DATA SHOWN —
******

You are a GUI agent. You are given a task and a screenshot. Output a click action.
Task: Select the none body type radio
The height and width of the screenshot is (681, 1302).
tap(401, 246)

******

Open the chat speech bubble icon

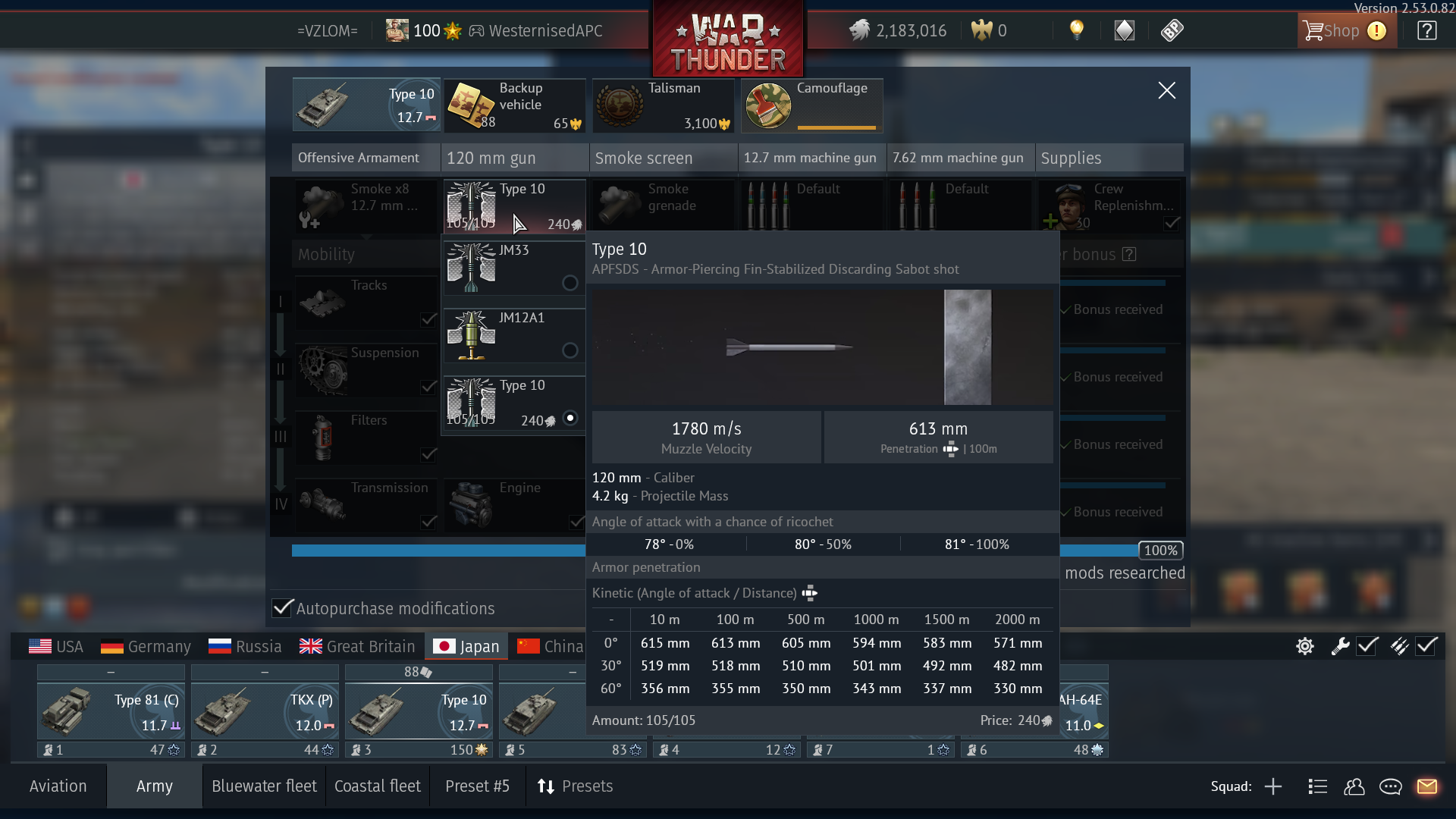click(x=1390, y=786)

******

PROBLEM DETAILS —
Rewrite the rows from the line with "You are a GUI" up to and including the line with "tap(401, 246)", replacing "radio" with "radio button" and changing nothing else.

SOLUTION —
You are a GUI agent. You are given a task and a screenshot. Output a click action.
Task: Select the none body type radio button
The height and width of the screenshot is (681, 1302).
tap(401, 246)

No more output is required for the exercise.